[twitter-dev] Re: Read and store Twitter responses

2009-04-21 Thread Nick Arnett
On Mon, Apr 20, 2009 at 5:59 PM, Joseph northwest...@gmail.com wrote:


 This may not be the best thing to do in the case of statuses.
 Optimization implies that you have two tables (minimum), one for the
 user info, and one for the tweets. Doing a batch update, means that
 you're skipping the step of checking to see if the user is already in
 the database, so for every tweet, you will add the same user again.
 That will you will slow you down much more than the batch advantage,
 and will create confusion (unless you store all in one table, and
 that's even more burdensome).


There are a couple of ways to deal with this. Given sufficient memory, keep
a hash of userIDs in memory and only insert the new ones.  If memory
consumption is a problem, assuming that the userID as the primary key in the
user table,  do an INSERT IGNORE for all of the users.  With userID indexed,
that will be quite fast.

It won't be that simple if you have foreign key constraints, but I can't
imagine referential integrity is critical for this sort of application.

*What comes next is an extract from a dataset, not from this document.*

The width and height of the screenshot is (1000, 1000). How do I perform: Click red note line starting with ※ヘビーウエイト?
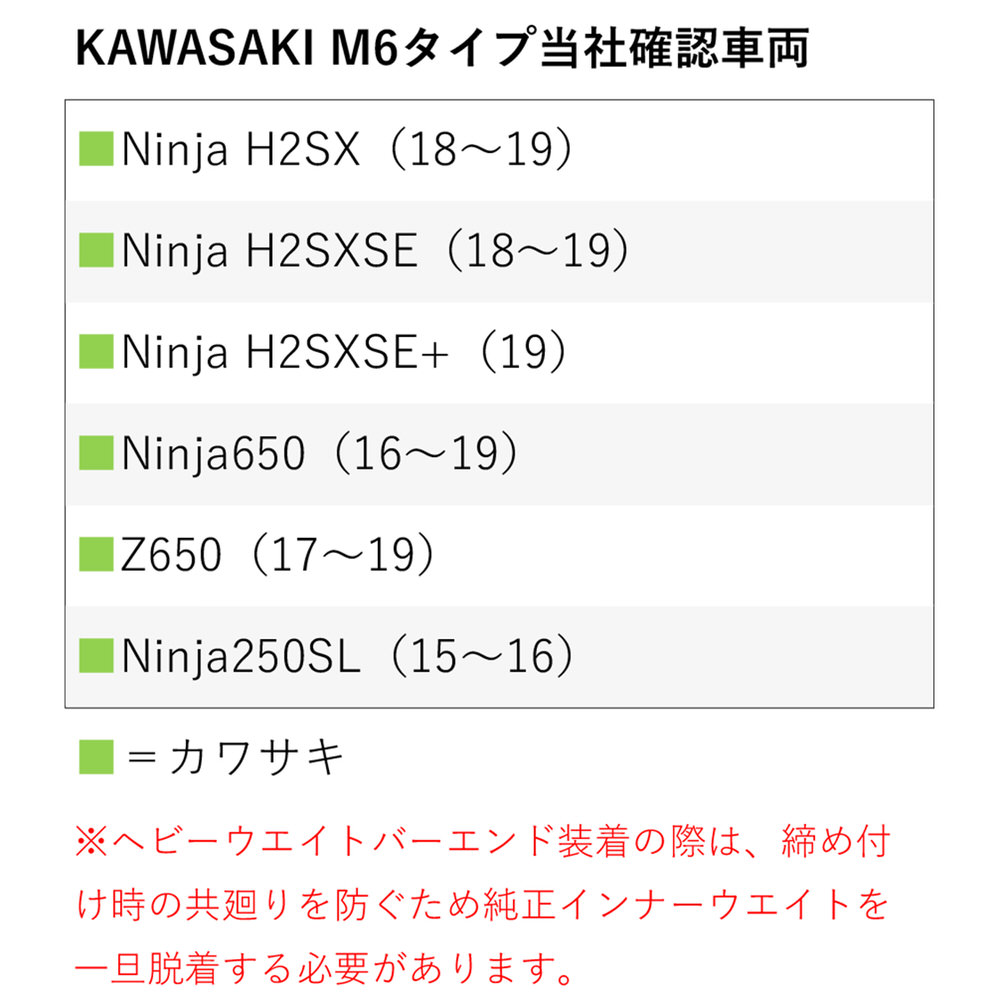point(480,843)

My system is far more constrained by things other than the insert speeds.

Nick


[twitter-dev] Re: Read and store Twitter responses

2009-04-20 Thread CWitt

Is there anywhere I could take a look at some of this code to store
the Twitter data in a MySQL databases?

On Apr 19, 8:50 pm, Nick Arnett nick.arn...@gmail.com wrote:
 On Sun, Apr 19, 2009 at 2:45 PM, CWitt wittma...@gmail.com wrote:

  My skills are rather limited, but I was thinking PHP and MySQL. I was
  thinking about hiring it out, but putting together the process flow to
  help the programmer and also help me find the correct programmer.

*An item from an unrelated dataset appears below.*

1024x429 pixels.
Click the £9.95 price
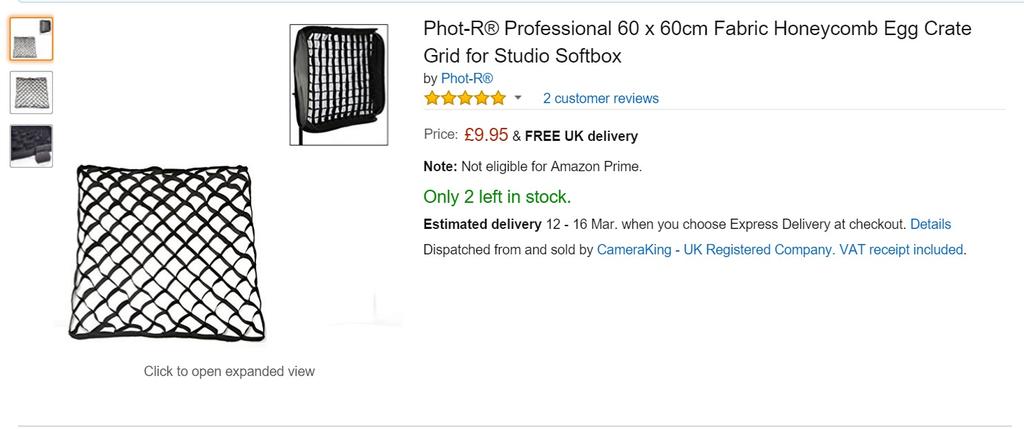pos(486,134)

 PHP and MySQL sound appropriate to what you're hoping to do.  Storing
 Twitter data in MySQL is generally not a big deal, since there is such
 limited data.  A lot of us have probably created similar schemas for that
 purpose.  The rest of your code sounds slightly more complex, especially if
 you're trying to do some sort of natural language parsing, which is always
 hard.  I don't know if there are libraries in PHP for that purpose.  There
 are in other languages.

 In any case, without specifics, it would be hard for anyone to guide you.

 Nick


[twitter-dev] Re: Read and store Twitter responses

2009-04-20 Thread Andrew Badera
This isn't a SQL tutorial nor a MySQL list. Some might suggest you'd be
better off learning the basics of what you're trying to do -- learning how
to walk before you can run and all that.

Thanks-
- Andy Badera
- and...@badera.us
- Google me: http://www.google.com/search?q=andrew+badera



On Mon, Apr 20, 2009 at 4:41 PM, CWitt wittma...@gmail.com wrote:


 Is there anywhere I could take a look at some of this code to store
 the Twitter data in a MySQL databases?

 On Apr 19, 8:50 pm, Nick Arnett nick.arn...@gmail.com wrote:
  On Sun, Apr 19, 2009 at 2:45 PM, CWitt wittma...@gmail.com wrote:
 
   My skills are rather limited, but I was thinking PHP and MySQL. I was
   thinking about hiring it out, but putting together the process flow to
   help the programmer and also help me find the correct programmer.
 
  PHP and MySQL sound appropriate to what you're hoping to do.  Storing
  Twitter data in MySQL is generally not a big deal, since there is such
  limited data.  A lot of us have probably created similar schemas for that
  purpose.  The rest of your code sounds slightly more complex, especially
 if
  you're trying to do some sort of natural language parsing, which is
 always
  hard.  I don't know if there are libraries in PHP for that purpose.
  There
  are in other languages.
 
  In any case, without specifics, it would be hard for anyone to guide you.
 
  Nick



[twitter-dev] Re: Read and store Twitter responses

2009-04-20 Thread Doug Williams
I've broken the task into logical steps to get you started. I'd suggest
searching Google and the wiki [1] for the libraries and implementation
details for each:

1. Download a timeline or a set of statuses.
2. Iterate through that set of statuses, pulling out each individual status.
3. For each status in the set, perform an SQL insert to save the status.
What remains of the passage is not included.